“… I would say we have here in this policy and program a synthesis of what modern Europe calls Socialism and Fascism. We have here the justice, the equality, the love, which is the basis of Socialism, and combined with that we have the efficiency and the discipline of Fascism as it stands in Europe today.”
In years that followed, the brilliant, eclectic Bengali would occasionally modify this radical doctrine, but would never abandon it entirely. For example, in late 1944 – almost a decade-and-a-half later – in a speech to students at Tokyo University, he asserted that India must have a political system “of an authoritarian character… To repeat once again, our philosophy should be a synthesis between National Socialism and Communism.”
In the wake of the crushing defeat in 1945 of Hitler and Mussolini, “fascism” has arguably been the most despised of all political ideologies. Postwar western society recognizes no fascist heroics, and even considers “fascist” traits – particularly the authoritarian, charismatic, personal style of leadership, and the positive evaluation of violence and the willingness to use it for political purposes – to be decidedly unpalatable. In India, though, Bose is regarded as a national hero, in spite of his repeated praise (as will be shown) for autocratic leadership and authoritarian government, and admiration for the European fascist regimes with which he allied himself.
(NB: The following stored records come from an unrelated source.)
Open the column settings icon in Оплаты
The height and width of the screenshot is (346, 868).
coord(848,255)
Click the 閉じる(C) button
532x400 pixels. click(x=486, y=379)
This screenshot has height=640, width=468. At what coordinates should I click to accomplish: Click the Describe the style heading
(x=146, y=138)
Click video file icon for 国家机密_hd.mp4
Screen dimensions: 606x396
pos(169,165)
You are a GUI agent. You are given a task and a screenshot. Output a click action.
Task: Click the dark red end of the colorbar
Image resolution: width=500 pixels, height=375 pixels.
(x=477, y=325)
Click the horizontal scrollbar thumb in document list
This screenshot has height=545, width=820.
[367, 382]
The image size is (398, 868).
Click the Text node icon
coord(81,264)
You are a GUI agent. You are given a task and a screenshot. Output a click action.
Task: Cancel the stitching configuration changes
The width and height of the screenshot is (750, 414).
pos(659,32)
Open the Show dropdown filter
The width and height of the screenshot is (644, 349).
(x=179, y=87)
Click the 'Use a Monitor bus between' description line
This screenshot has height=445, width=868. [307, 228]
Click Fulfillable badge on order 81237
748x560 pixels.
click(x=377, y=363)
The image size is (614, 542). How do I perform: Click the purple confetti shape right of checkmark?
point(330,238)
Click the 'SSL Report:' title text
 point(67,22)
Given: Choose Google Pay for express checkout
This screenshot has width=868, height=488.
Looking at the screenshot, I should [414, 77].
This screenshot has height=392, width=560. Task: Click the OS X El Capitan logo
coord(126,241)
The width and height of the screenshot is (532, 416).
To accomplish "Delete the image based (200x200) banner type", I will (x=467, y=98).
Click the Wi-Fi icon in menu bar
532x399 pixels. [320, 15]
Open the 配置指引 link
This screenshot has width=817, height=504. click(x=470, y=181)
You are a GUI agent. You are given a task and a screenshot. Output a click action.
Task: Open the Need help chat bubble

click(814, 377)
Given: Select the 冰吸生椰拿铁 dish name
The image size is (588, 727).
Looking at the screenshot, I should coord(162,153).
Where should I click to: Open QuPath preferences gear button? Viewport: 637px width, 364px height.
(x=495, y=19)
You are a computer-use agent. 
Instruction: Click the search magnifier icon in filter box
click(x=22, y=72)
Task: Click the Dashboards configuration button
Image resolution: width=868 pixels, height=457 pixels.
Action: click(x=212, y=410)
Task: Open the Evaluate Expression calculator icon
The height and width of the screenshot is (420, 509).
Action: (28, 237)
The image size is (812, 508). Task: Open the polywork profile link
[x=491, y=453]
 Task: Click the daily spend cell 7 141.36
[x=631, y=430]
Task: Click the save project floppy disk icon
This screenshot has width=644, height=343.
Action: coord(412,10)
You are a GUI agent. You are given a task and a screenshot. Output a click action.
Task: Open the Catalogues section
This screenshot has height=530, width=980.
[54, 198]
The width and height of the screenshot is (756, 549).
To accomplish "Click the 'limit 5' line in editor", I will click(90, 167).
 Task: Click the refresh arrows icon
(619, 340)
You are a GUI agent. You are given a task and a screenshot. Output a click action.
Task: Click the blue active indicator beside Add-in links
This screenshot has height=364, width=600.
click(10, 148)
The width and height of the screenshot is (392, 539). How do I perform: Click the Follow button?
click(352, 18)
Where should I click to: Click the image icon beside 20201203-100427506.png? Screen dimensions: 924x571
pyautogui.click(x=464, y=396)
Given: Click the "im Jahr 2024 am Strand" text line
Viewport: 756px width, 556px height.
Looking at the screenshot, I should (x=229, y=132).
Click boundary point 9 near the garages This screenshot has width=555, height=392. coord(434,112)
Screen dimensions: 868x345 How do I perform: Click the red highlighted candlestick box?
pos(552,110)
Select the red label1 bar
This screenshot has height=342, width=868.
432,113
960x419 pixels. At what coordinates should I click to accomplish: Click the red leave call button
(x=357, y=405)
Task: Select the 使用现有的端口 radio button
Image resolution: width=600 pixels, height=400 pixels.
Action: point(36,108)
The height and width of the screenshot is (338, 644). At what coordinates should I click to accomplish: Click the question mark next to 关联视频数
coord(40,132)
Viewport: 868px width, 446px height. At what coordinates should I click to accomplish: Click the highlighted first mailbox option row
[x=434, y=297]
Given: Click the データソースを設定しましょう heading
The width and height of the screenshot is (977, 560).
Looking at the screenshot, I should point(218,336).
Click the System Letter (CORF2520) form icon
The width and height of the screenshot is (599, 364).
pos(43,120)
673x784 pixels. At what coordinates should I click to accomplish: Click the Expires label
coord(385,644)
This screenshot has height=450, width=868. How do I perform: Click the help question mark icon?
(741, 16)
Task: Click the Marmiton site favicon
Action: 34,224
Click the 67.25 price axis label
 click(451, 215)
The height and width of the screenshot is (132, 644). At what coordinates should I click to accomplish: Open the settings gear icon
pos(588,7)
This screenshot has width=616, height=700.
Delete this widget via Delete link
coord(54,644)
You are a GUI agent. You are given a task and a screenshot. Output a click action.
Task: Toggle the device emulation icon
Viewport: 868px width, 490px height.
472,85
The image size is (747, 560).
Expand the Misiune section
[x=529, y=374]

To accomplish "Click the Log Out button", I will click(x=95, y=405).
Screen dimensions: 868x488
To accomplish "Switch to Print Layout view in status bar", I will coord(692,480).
Like the leaders he admired in Italy and Germany, Bose was (and still is) popularly known as Netaji, or “revered leader.” “His name,” explains Mihir Bose (no relation), one of Subhash many biographers, “is given [in India] to parks, roads, buildings, sports stadiums, artificial lakes; his statues stand in place of those of discarded British heroes and his photograph adorns thousands of calendars and millions of pan (betel-nut) shops.” It is always the same portrait, continues the writer: Bose in his Indian National Army uniform, “exhorting his countrymen forward to one last glorious struggle.”
No less a figure than Gandhi paid tribute to Bose’s remarkable courage and devotion. Six months after his death in an airplane crash on August 18, 1945, Gandhi declared: “The hypnotism of the Indian National Army has cast its spell upon us. Netaji’s name is one to conjure with. His patriotism is second to none… His bravery shines through all his actions. He aimed high and failed. But who has not failed.”
On another occasion Gandhi eulogized: “Netaji will remain immortal for all time to come for his service to India.”
Many of Bose’s admirers have been inclined to downplay or even ignore the fascist elements in his ideology, and even to pretend they never existed. For example, the text of Bose’s inaugural speech as mayor of Calcutta, cited above, was reprinted in a laudatory 1970 “Netaji Birthday Supplement” of the Calcutta Municipal Gazette, but with all references to fascism, including his support for a synthesis of fascism and socialism, carefully deleted.
Several admiring biographers have found it easier to ignore the fascist elements in his ideology than to explain them. Their subjective accounts do not even inform the reader that Bose spoke positively about some features of fascism, or else, in an attempt to remove from their hero any possible taint, they qualify his remarks in ways that he himself did not.